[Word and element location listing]
— start —
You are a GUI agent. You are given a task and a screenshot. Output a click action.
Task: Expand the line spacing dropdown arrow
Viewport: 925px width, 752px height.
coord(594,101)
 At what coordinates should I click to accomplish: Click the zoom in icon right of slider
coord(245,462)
— end —
— start —
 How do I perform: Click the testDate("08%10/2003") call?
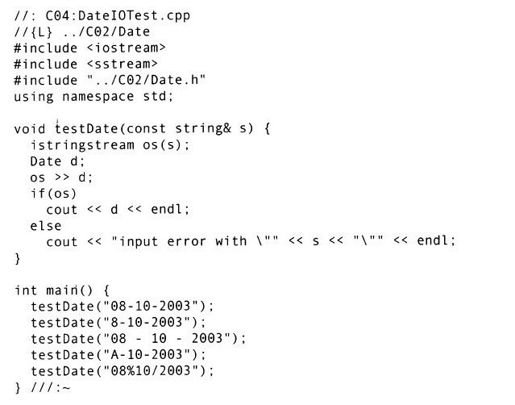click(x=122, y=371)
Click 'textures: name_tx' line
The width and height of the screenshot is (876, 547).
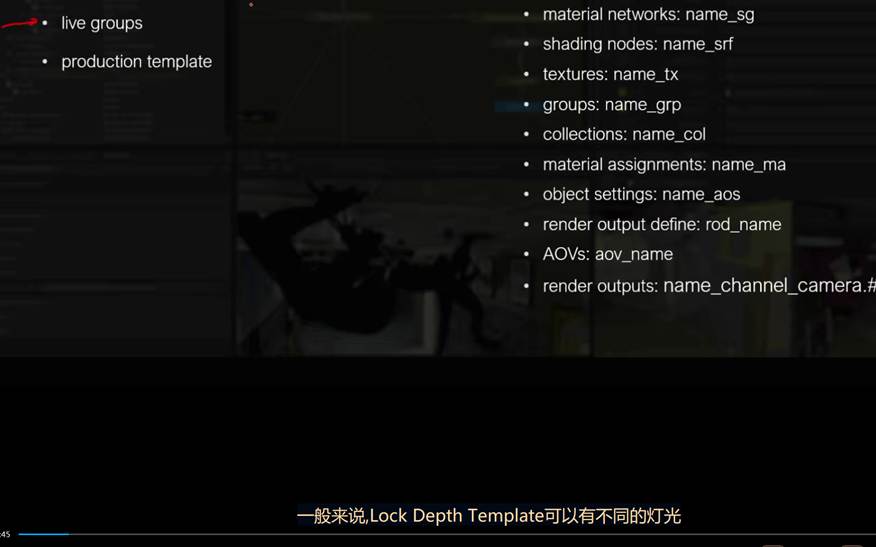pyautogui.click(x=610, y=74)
— end —
== EXERCISE AIM ==
Please rewrite only the listing lines starting with the line containing "At what coordinates" and going on through the line containing "coord(245,462)", with "slider" changed to "scroll bar" and everything else left as it is.

== EXPECTED OUTPUT ==
 At what coordinates should I click to accomplish: Click the zoom in icon right of scroll bar
coord(245,462)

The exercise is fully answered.